England, frankly, came off less well--as a bit duller, a bit messier, a bit more post-apocalyptic-y (but with less sort of Mad Max energy) than Italy. And this is fine, if anything interesting could be found to do with it. But nothing happened, particularly: England was this sort of place of ruins, with one torture-y dungeon (presumably where they keep the citizens of the world), and that was it. I think the production's heart was still in Italy.

And, oh, the gimmicks. Bits of the production were done in Italian, French, and (heavens) Latin, with projected subtitles. I know I for one am fucking sick of going to Shakespeare for, like, the language, so glad to have replaced that with pidgin "Romanes eunt dominus" stuff--I'm sure the three people in the audience over the course of the production's run who could understand spoken Latin probably appreciated it.

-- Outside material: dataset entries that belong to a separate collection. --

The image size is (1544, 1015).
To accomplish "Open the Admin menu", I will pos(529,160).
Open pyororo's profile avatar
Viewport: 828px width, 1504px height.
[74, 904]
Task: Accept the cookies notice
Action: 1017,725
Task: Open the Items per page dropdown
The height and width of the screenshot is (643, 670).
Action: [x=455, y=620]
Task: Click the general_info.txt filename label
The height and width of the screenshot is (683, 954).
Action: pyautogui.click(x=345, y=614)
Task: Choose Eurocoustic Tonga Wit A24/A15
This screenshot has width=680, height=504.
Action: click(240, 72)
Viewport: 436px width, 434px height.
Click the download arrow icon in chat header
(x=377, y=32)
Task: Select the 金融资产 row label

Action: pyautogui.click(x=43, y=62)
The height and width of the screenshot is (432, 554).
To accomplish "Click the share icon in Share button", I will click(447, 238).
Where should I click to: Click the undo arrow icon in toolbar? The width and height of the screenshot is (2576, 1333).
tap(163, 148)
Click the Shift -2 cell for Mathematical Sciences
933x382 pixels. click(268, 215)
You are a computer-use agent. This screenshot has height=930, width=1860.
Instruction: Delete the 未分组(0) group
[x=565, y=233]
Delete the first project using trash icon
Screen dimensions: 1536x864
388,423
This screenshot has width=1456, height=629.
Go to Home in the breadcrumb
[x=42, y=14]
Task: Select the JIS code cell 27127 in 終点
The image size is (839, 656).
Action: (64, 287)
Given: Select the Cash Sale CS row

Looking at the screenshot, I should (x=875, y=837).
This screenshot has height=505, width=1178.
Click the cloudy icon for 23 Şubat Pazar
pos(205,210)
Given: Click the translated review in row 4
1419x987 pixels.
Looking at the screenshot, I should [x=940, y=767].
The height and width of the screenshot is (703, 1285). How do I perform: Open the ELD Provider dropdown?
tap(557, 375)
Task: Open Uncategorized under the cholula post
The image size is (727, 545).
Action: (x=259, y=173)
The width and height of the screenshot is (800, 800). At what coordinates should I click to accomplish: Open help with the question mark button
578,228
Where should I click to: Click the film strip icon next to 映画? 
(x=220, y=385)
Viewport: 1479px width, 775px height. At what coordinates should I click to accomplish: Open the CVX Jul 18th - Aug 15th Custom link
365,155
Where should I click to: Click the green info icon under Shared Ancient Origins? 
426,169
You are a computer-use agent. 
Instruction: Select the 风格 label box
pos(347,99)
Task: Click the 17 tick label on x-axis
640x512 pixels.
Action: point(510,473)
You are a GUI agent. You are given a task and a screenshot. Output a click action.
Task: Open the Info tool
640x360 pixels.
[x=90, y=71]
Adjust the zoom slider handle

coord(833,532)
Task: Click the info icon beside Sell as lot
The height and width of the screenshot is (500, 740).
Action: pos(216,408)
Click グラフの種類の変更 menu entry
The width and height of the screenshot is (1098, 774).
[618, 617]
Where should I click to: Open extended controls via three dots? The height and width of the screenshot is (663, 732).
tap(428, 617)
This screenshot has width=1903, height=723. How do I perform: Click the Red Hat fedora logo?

This production was no doubt designed pre-Brexit, and has spend its time in the world in this new reality, in which no doubt England is going to suck for a while. I wanted to cheer when the English enthusiastically reaffirmed their support for Roman taxation--the happiest of happy endings--but otherwise this went past agreeably enough, never anywhere particularly excelling. Oliver Johnson as Jachimo was so, so good that he distorted the play, his seduction of Imogen far more interesting than what felt like the half-odd-hour of battle scenes done in irritating slow-and-regular motion. This is almost certainly my thick load of personal prejudices, but compared to the fancy Italians and their sick continental beats the English wildlings--dreadlocks and war-whoops--had all the vigor of those animated animals they have at Rainforest Cafe. Even what happens to Cloten feels sort of dull, violence and boredom one particular vision of how post-Brexit life will unfold in Milford Haven. This was a painless way to cross off another of Shakespeare's plays in performance; but only Jachimo pointed towards the wonderfully meta joyride this might have been.